E aí, o resto, é outra história; história que muitos de nós já conhecemos. Os revolucionários, junto com os liberais locais de Mimoso e alguns adesistas, decidiram mudar definitivamente a sede do município e comarca, retirando-a de São Pedro e alocando-a em Mimoso, agora chamada de João Pessoa. Vitoriosa a revolução e constituídos os novos governos federal e estadual, os atos locais foram ratificados pela Interventoria do Estado. E as autoridades federais lavaram as mãos para os reclames dos sãopedrenses.
Eis aí a história dos únicos que, de alguma forma, praticaram algum ato de resistência às tropas revolucionárias que avançavam inexoravelmente para tomar e ocupar todo o sul do Estado do Espírito Santo e norte do Estado do Rio de Janeiro. Dois funcionários públicos federais. Dois telegrafistas chefes das Agências dos Correios e Telégrafos de São Pedro e de Mimoso. Não de armas em mãos, mas apenas com atitudes.
Yvonne Feitosa de Aguiar havia iniciado na profissão como auxiliar de estação, na Agência de São Pedro. Em 1927 foi promovido à praticante diplomado e admitido na Repartição Geral dos Telégrafos, assumindo como telegrafista a chefia de sua Agência. Teve a ajuda de Clarindo Lino e de Abner Mourão para efetivar-se no cargo. Depois da mudança da sede, permaneceu ainda por anos à frente da repartição.

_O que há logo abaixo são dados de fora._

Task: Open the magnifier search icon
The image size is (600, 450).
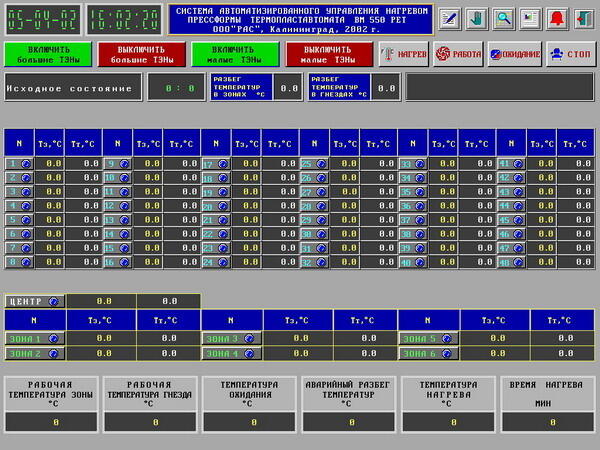Action: 503,18
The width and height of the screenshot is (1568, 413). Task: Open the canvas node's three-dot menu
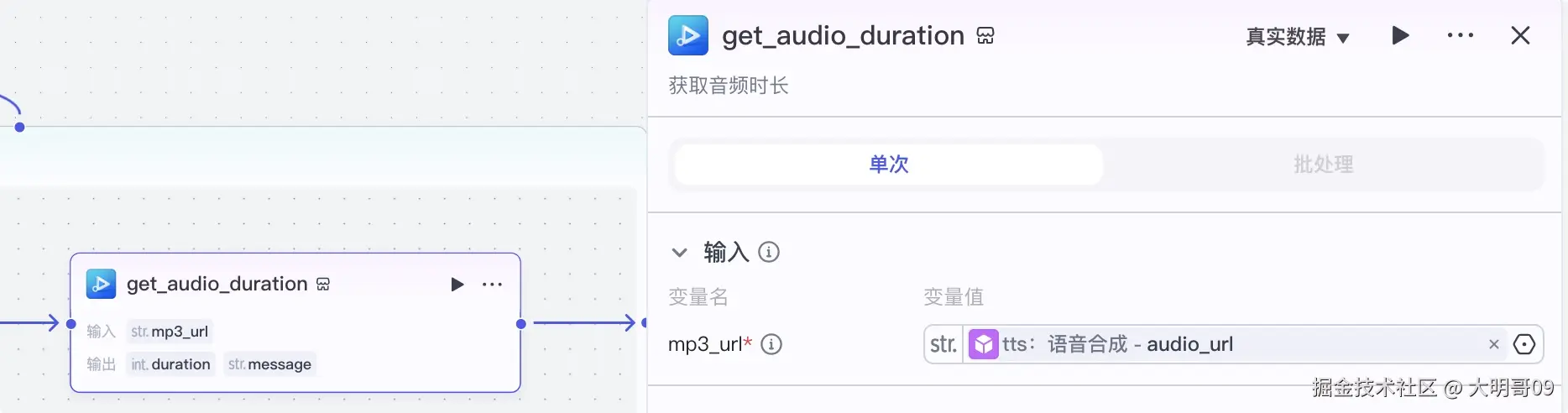pos(492,285)
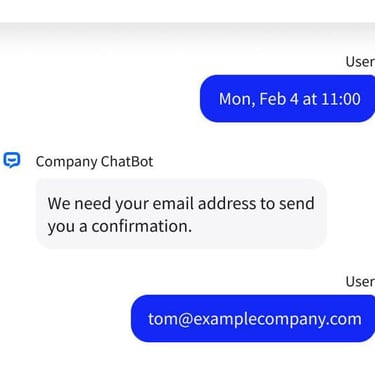Image resolution: width=375 pixels, height=366 pixels.
Task: Click '11:00' in the date bubble
Action: 341,99
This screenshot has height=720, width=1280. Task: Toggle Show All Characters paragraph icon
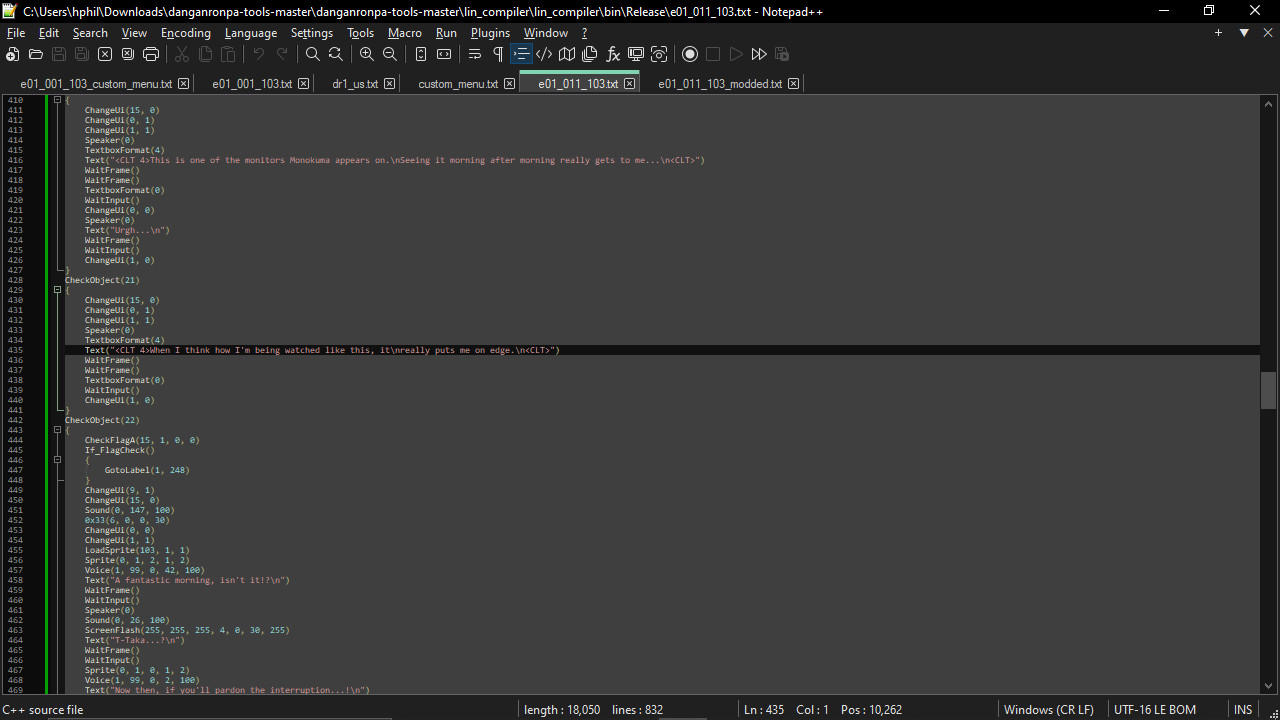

Antônio Bonifácio de Castro, o ABC (apelido adquirido pelo costume que tinha de assim assinar seu nome quando transmitia os telegramas), era funcionário antigo da repartição. Havia antes sido conferente de uma estrada de ferro no Rio de Janeiro, entrando como telegrafista praticante na Estrada de Ferro Central em 1910. Com o passar dos anos, foi fazendo carreira e sendo promovido. Em 1919, ao ser promovido para telegrafista de 3ª classe, foi removido para servir em Vitória, capital do Estado. Em 1923, foi removido para Vila Velha e, em 1925, estava servindo como encarregado da estação telegráfica de Cachoeiro do Itapemirim. Com a criação da Agência do Telégrafo Nacional em Mimoso, em 1929, para lá foi transferido. Após o episódio de 1930, foi removido para Salvador, na Bahia e, depois, também serviu em Feira de Santana e no Estado de São Paulo. Aposentou-se no final de 1939, após trinta anos de serviço.